While weather caused a few isolated disruptions to processing last week, another early season handbrake on the rate of processing is the larger than normal inventory of beef carried over from late 2011.

This was built up by exporters and wholesalers before Christmas because of concerns about the prospects of a repeat of the January/February 2011 flood disruptions to cattle supply, which so far has not eventuated this summer. Those stocks are expected to clear fairly quickly.

Unlike this time last year when the devastating floods swept through the region from Central Queensland to southern NSW, there have been only mild weather disruptions to cattle movements so far in 2012, both in northern or southern Australia.

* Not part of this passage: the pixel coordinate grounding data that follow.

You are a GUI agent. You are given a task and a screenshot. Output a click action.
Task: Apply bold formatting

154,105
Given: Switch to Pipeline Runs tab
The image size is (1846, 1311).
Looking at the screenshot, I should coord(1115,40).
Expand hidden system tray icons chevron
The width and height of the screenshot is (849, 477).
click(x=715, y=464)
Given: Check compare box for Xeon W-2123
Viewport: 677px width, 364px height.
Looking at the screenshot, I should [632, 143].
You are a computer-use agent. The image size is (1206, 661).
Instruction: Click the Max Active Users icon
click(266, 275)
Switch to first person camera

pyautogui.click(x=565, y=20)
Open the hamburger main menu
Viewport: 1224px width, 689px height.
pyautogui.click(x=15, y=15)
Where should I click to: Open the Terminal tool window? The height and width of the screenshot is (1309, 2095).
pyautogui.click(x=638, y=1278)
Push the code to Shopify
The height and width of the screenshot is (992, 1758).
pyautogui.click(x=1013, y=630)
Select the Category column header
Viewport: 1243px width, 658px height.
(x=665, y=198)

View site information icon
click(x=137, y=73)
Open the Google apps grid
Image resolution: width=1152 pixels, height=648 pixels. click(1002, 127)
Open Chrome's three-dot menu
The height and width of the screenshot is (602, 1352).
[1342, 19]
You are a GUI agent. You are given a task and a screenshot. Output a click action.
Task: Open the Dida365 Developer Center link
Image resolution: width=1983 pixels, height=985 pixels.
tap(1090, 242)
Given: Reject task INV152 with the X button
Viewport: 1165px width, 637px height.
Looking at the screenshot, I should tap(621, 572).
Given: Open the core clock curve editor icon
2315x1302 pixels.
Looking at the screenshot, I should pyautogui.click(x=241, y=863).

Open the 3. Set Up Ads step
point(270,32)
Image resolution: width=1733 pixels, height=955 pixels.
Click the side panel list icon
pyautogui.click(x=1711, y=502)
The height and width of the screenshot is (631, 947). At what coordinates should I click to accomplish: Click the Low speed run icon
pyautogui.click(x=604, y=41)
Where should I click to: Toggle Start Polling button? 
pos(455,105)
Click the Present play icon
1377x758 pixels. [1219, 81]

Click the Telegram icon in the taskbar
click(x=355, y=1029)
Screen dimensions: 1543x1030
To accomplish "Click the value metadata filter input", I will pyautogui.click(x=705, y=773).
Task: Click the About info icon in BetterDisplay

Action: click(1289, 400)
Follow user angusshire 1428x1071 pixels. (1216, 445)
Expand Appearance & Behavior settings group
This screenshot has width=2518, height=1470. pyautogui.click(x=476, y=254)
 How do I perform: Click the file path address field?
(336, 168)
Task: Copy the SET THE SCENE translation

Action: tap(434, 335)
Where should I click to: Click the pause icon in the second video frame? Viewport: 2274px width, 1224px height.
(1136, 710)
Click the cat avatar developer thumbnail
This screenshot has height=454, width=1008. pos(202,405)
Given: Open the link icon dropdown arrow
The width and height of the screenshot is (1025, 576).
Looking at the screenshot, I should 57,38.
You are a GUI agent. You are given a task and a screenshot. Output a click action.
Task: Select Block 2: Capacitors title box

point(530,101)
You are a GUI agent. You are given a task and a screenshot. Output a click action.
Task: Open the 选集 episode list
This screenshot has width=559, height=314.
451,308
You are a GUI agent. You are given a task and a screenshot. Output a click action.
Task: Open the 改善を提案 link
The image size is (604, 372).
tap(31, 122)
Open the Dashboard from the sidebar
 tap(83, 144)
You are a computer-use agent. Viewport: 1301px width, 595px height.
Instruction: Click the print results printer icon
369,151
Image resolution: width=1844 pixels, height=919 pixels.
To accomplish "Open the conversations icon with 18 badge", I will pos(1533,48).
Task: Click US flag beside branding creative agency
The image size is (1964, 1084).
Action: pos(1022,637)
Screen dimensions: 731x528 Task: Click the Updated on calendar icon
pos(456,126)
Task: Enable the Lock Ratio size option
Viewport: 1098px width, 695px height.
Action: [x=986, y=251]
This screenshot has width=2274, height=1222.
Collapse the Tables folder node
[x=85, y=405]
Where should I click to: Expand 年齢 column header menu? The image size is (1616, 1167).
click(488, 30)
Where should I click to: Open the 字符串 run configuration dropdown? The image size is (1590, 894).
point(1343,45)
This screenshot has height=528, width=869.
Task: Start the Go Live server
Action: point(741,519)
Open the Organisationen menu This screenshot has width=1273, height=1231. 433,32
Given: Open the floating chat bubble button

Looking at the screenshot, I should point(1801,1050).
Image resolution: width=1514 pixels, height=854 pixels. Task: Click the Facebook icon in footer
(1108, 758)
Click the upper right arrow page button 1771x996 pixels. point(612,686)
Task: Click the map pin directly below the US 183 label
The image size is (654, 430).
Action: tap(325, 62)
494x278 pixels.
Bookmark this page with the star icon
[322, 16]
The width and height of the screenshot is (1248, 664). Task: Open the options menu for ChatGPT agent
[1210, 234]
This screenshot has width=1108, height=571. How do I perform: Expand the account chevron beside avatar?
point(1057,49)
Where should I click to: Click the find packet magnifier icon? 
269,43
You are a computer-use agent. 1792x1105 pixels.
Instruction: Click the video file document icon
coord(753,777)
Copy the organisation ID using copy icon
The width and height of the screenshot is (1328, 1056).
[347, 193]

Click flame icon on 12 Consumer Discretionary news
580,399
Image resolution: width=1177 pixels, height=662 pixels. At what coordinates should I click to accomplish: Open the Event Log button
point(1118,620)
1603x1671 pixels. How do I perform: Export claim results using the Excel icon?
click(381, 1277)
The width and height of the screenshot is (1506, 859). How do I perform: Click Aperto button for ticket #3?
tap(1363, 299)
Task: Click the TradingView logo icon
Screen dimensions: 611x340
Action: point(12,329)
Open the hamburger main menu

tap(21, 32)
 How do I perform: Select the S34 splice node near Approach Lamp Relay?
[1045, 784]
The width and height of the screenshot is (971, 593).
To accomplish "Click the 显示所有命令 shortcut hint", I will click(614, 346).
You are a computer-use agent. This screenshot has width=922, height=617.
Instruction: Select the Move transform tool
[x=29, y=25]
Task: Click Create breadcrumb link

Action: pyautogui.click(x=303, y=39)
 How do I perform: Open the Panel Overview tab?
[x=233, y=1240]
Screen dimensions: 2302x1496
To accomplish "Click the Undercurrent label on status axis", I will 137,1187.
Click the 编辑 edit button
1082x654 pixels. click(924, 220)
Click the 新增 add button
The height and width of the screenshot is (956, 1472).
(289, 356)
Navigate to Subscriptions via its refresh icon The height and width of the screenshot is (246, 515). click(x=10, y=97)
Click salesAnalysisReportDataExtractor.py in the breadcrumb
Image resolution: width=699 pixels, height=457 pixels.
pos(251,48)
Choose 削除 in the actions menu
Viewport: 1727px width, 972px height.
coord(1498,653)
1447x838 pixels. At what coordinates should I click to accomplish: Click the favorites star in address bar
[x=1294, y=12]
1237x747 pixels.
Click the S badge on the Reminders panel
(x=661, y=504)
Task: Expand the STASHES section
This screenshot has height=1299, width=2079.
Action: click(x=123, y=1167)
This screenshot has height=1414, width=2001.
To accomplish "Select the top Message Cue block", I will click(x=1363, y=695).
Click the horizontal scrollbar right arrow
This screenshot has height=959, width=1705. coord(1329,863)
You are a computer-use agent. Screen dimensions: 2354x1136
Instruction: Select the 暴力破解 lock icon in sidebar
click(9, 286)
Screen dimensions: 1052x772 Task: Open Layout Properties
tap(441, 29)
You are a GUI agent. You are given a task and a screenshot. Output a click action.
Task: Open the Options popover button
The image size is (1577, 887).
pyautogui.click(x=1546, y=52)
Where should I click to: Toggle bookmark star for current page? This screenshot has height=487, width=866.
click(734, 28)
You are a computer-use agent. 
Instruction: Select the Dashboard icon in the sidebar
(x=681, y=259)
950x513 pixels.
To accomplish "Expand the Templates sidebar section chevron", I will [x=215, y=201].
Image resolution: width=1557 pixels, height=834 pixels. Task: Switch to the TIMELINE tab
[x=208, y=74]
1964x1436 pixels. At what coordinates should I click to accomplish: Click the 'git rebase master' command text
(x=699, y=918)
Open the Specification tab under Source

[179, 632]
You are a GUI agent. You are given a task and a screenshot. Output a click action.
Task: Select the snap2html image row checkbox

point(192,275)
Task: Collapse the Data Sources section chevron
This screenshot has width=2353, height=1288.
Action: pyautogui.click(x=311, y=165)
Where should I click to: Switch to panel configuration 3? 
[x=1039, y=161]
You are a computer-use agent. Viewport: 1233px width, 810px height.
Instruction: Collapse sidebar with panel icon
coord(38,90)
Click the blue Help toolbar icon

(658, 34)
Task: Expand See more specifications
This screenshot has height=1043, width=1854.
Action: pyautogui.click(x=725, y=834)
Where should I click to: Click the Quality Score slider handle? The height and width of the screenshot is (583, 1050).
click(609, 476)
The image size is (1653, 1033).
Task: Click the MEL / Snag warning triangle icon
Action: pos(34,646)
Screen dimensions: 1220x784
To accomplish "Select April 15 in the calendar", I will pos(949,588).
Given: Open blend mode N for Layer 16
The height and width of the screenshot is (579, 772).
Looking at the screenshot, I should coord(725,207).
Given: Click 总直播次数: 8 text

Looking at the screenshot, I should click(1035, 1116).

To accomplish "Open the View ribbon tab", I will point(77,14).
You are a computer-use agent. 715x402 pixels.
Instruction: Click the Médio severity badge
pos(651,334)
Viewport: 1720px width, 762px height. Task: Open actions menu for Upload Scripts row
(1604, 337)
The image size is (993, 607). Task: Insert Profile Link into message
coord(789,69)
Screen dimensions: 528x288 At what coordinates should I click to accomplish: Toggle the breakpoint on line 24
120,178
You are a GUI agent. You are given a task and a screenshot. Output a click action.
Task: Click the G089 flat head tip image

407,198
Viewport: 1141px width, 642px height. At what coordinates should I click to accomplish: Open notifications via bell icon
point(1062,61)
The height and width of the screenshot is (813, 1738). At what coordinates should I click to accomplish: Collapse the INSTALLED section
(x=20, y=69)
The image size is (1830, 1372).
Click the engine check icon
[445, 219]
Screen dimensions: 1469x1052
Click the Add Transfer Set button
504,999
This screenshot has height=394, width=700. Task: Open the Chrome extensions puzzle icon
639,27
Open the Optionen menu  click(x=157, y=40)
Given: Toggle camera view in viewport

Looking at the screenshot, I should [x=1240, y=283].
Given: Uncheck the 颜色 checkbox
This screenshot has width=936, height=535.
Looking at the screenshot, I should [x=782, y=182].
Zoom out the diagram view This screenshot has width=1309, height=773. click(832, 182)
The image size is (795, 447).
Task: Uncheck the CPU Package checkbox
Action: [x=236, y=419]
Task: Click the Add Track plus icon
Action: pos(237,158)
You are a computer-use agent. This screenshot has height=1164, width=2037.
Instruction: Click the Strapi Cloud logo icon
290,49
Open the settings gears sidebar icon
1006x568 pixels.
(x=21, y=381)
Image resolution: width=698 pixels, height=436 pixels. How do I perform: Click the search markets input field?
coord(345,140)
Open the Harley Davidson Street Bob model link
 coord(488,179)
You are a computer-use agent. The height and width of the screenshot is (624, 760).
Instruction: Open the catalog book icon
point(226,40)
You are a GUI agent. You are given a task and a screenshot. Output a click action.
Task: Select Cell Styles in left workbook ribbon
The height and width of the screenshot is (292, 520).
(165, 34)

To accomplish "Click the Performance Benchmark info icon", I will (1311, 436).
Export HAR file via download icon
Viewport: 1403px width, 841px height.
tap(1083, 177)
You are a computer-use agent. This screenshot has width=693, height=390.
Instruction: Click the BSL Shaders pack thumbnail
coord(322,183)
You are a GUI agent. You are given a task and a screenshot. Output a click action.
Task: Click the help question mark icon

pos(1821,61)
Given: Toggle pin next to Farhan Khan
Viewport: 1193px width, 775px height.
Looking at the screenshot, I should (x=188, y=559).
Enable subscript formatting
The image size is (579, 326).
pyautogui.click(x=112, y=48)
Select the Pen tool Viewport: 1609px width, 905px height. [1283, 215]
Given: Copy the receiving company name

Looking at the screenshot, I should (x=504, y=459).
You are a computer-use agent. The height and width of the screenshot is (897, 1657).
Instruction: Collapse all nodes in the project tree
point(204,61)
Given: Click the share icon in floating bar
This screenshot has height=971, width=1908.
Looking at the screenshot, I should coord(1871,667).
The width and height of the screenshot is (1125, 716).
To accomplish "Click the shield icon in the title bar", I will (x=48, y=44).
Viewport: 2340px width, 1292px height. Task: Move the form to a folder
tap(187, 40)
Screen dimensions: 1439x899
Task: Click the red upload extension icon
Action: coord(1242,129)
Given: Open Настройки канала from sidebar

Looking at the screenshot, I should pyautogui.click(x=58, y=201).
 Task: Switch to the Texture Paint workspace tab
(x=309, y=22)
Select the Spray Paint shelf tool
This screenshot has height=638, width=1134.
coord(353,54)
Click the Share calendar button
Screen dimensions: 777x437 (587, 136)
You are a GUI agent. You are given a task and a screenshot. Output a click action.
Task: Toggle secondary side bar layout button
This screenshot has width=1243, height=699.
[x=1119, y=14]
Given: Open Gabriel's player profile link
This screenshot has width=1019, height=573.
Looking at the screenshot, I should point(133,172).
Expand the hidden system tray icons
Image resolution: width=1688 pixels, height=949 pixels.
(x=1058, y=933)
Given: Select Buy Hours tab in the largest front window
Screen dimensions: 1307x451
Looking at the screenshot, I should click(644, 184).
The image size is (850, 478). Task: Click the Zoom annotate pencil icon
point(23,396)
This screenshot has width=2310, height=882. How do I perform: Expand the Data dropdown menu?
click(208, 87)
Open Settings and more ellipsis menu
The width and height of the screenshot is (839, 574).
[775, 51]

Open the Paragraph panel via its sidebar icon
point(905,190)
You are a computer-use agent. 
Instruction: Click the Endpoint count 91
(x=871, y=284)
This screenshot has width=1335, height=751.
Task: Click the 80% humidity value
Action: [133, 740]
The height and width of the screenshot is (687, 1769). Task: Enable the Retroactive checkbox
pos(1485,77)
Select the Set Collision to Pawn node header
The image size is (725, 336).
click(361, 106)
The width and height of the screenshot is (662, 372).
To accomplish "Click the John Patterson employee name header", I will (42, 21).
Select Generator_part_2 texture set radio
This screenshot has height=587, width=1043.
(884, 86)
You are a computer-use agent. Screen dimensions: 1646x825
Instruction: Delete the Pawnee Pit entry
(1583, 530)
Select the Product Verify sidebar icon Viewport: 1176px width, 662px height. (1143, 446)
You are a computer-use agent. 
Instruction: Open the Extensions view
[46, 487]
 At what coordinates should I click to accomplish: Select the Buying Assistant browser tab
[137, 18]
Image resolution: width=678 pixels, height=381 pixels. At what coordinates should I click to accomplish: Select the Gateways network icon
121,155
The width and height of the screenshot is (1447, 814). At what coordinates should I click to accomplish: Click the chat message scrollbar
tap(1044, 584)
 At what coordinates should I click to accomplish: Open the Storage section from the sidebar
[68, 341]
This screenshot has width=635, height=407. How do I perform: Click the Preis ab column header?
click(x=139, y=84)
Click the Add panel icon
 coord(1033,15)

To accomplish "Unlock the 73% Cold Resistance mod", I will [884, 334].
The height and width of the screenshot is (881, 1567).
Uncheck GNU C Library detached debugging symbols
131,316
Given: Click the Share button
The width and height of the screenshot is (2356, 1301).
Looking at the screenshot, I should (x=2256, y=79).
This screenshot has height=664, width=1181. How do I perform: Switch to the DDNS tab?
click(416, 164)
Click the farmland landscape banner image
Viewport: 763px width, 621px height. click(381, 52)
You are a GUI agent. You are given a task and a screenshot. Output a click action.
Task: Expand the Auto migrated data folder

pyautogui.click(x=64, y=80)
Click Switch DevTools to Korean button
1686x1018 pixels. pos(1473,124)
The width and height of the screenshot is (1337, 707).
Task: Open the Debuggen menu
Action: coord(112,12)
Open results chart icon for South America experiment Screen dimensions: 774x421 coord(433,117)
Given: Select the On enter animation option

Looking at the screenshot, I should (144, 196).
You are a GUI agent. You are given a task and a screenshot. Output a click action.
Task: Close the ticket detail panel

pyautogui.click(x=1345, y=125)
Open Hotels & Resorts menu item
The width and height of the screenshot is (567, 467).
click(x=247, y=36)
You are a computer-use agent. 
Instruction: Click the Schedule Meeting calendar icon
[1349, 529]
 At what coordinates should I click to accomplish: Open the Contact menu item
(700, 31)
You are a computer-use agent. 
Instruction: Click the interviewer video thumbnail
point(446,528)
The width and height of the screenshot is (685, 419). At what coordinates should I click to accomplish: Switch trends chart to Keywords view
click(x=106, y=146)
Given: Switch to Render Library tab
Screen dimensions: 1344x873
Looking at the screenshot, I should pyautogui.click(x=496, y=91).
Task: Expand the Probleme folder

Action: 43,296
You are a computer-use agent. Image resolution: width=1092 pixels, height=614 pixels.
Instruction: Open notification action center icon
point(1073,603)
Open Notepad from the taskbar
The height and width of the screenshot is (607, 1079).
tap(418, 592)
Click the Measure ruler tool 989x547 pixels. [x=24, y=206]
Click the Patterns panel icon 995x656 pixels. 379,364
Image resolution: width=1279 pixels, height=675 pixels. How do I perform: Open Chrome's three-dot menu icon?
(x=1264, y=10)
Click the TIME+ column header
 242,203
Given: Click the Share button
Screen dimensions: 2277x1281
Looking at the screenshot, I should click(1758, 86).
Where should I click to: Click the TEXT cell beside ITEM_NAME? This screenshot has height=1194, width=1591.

State kills all strengthen

Queensland’s kill last week reached 51,616 head, a solid 28 percent rise on a week earlier as more plants recommenced their operations. The figure was also up 49pc on the same week last year as the impact of the January floods was being felt in earnest.

The NSW weekly kill to Friday reached 33,139 head, up an additional 9pc on the previous reporting period. Victoria’s kill reached 21,430 head, up 1pc; while South Australia’s tally of 8677 was + 2pc and Tasmania’s number of 4103 head was +2pc.

The current week’s processing throughput will be impacted by holiday closures at many sites for Australia Day on Thursday, but then there are then no national holiday disruptions until Easter Friday, April 6.

As outlined in a separate article this morning, a return to full week kills and larger throughputs in coming weeks will further test the cattle market, currently undergoing a major correction.      

  • • The NLRS Eastern States Young Cattle Indicator closed yesterday at 397c/kg, down 6.5c on Friday’s figure and back 14.75c on this time last week. The heavy steer indicator (185.3c) is down 8c on a week ago, while medium cows (146.3c) are back 2c.